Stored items

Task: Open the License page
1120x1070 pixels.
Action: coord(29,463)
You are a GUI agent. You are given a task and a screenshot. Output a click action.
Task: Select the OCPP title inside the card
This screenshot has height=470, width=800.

● EXERCISE DETAILS
Echo every one of the lines above verbatim, keeping their original order.

● ANSWER FOR THIS EXERCISE
Task: Open the License page
1120x1070 pixels.
Action: coord(29,463)
You are a GUI agent. You are given a task and a screenshot. Output a click action.
Task: Select the OCPP title inside the card
This screenshot has height=470, width=800.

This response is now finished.